The first few weeks of a new year is a time to focus on the future and to plan how to make improvements in the coming months. It is also a time when the holiday bills start rolling in. This is when many people realize that they spent far more than they had planned in the last couple of months of 2015. For those in California who are facing unmanageable debt, the following tips could be of assistance.
When sifting through a pile of bills, it can be difficult to know which accounts to pay first. A great place to start is with credit cards that offered a deferred-interest option. While these accounts may have seemed like a good choice at the time, the companies that extend those offers are banking on the card holder's inability to pay the balance in full by the deadline. Go past that date and the interest owed will skyrocket, making the original deal seem like a ridiculous proposition.
Next, tackle the balance owed on any store accounts. A huge range of retailers now offer their own credit cards, and many have enticing rewards for opening an account.

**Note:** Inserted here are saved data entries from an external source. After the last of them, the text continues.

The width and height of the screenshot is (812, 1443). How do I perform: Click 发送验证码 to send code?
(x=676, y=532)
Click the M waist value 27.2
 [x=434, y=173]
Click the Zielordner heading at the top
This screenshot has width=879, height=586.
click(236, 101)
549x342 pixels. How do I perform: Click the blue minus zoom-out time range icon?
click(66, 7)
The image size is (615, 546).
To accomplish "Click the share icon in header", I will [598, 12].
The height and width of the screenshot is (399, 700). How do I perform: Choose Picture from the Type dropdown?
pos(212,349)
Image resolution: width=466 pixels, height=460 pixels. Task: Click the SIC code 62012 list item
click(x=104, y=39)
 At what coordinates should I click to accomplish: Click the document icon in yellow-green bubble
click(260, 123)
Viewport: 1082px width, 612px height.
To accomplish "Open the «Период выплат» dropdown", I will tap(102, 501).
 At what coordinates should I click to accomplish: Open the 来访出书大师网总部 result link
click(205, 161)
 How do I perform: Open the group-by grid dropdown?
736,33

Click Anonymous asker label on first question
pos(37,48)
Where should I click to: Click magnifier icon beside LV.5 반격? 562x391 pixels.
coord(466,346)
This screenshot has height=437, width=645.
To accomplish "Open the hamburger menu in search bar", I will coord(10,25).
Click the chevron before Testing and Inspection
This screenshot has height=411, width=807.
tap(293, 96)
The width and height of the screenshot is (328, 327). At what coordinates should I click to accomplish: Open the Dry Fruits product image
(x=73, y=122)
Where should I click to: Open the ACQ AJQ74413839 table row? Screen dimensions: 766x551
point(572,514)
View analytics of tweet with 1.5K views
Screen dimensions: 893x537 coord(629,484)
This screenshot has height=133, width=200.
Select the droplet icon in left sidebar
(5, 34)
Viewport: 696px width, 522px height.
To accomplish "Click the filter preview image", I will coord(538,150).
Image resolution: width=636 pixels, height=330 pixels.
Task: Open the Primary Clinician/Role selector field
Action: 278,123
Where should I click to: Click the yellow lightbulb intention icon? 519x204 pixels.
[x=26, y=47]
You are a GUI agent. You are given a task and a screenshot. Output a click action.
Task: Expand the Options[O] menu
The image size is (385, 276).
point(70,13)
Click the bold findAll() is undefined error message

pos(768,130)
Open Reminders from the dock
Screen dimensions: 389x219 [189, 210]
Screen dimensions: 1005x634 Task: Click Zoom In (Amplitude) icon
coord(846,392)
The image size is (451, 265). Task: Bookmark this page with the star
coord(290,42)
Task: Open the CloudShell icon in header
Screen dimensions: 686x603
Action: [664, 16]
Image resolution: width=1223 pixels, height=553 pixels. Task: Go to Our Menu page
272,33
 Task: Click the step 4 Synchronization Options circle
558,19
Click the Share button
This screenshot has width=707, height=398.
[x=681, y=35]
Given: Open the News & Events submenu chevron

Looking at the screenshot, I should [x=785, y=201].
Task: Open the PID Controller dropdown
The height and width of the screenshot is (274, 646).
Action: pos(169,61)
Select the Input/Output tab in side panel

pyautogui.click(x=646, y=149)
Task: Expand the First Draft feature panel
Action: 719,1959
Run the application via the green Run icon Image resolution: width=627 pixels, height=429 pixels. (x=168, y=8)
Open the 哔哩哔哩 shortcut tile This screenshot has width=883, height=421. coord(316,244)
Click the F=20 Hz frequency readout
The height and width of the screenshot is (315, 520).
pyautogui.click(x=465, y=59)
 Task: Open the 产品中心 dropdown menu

These accounts tend to come with extremely high interest rates, however, making the total cost of the credit far higher than many people realize. Once those accounts have been paid off, a solid approach is to begin with the remaining credit cards that have the smallest balance and move forward from there.
These tips are solid pieces of advice, and many consumers are able to pull themselves out of debt using these and similar strategies. For some in California, however, repayment is simply not a viable option. In such cases, it may be time to consider if bankruptcy is the best way to address unmanageable debt and bring in a new beginning during the New Year.